Department of Urology, Changhai Hospital, […] China.

Abstract
Introduction. Penile incarceration for erotic or autoerotic purposes has been reported in a wide range of age groups, and often presents a significant challenge to urologic surgeons. No ready method has been reported for removing a polyvinylchloride (PVC) pipe entrapped on the penis. Aim. To present our experience in using hot-melt method to remove a constricted PVC pipe on the penis. Methods. A long melting split was made on the PVC pipe entrapped on the penis by using the long narrow branch of forceps heated on a gas stove. Results. The heated forceps was able to make a melt split on the PVC pipe.
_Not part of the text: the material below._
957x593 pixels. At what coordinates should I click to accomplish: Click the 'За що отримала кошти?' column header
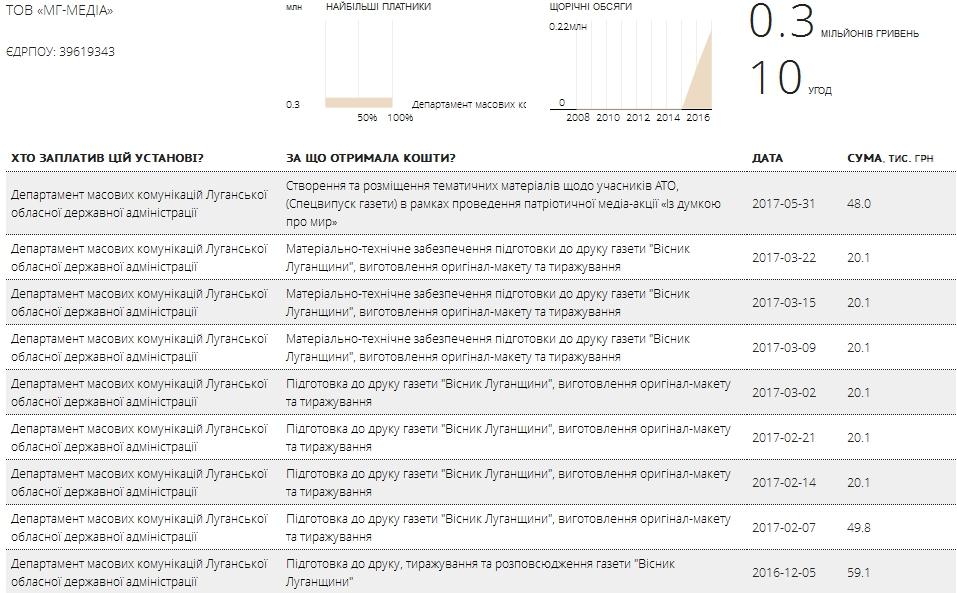370,158
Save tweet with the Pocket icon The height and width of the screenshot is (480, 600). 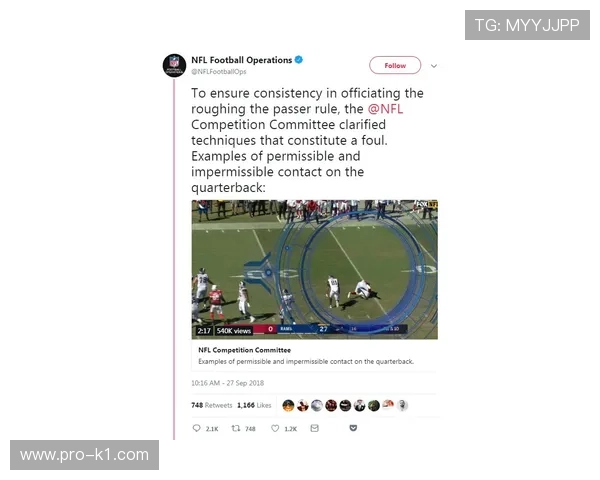click(353, 428)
Consequently, the PVC pipe was removed by pulling the edges of the pipe apart without much difficulty. The total operation time was 20 minutes. Conclusion. Penile incarceration is a urologic emergency, for which resourcefulness is required in some unexpected cases. Hot-melting has proved to be an easy and effective method for removing penile strangulation by a PVC pipe. To our knowledge, it is the first report about the removal of PVC pipe entrapped on a penis.

Quotes of the Week

Just three this week …

It is good to rub and polish your mind against that of others.
[Michel de Montaigne]

Our life depends on others so much that at the root of our existence is a fundamental need for love. That is why it is good to cultivate an authentic sense of responsibility and concern for the welfare of others.
[Dalai Lama]

I’m selfish, impatient, and a little insecure. I make mistakes, I’m out of control and at times I’m hard to handle, but if you can’t handle me at my worst, then you sure as hell don’t deserve me at my best.
[Marliyn Monroe]

Quotes of the Week

A rich vein of quotes this week. Here are some of the best …

A committee is a cul-de-sac down which ideas are lured and then quietly strangled.
[Sir Barnett Cocks]

It is a primitive form of thought that things either exist or do not exist.
[Sir Arthur Eddington]

We [doctors] do things, because other doctors do so and we don’t want to be different, so we do so; or because we were taught so [by teachers, fellows and residents]; or because we were forced [by teachers, administrators, regulators, guideline developers] to do so, and think that we must do so; or because the patient wants so, and we think we should do so; or because of more incentives [unnecessary tests (especially by procedure oriented physicians) and visits], we think we should do so; or because of the fear [by the legal system, audits] we feel that we should do so [so called covering oneself]; or because we need some time [to let nature take its course], so we do so; finally and more commonly, that we have to do something [justification] and we fail to apply common sense, so we do so.
[MS Parmar, “We do things because”, British Medical Journal Rapid Response, 2004, March 1 quoted in Imogen Evans, Hazel Thornton & Iain Chalmers, Testing Treatments: Better Research for Better Healthcare]

A wise man makes his own decisions; an ignorant man follows public opinion.
[Chinese proverb]

I am proud that our country remains the scourge of the oppressed. Freedom is once again on the march, as the good people of America join together to wave it goodbye.
GEORGE W BUSH
[Craig Brown; The Lost Diaries]

Born to American-Indian parents, he spent his formative years in abject poverty in Ireland, nibbling on crusts in a tepee in the exclusive slum area of Limerick. Though there were no books in the family home, he occupied his childhood reading the tepee’s assembly instructions over and over again, and in this way gained an unsurpassed command of the English language, as evidenced by his early Tepee Trilogy: Lay the Fabric Flat (1968), With the Long Side Facing Up (1972) and Now Set the Pole in an Upright Position (1975).
[Craig Brown; dust-jacket of The Lost Diaries]

Maturity is only a short break in adolescence.
[Jules Feiffer]

Marriage isn’t a passion-fest; it’s more like a partnership formed to run a very small, mundane, and often boring non-profit business. And I mean this in a good way.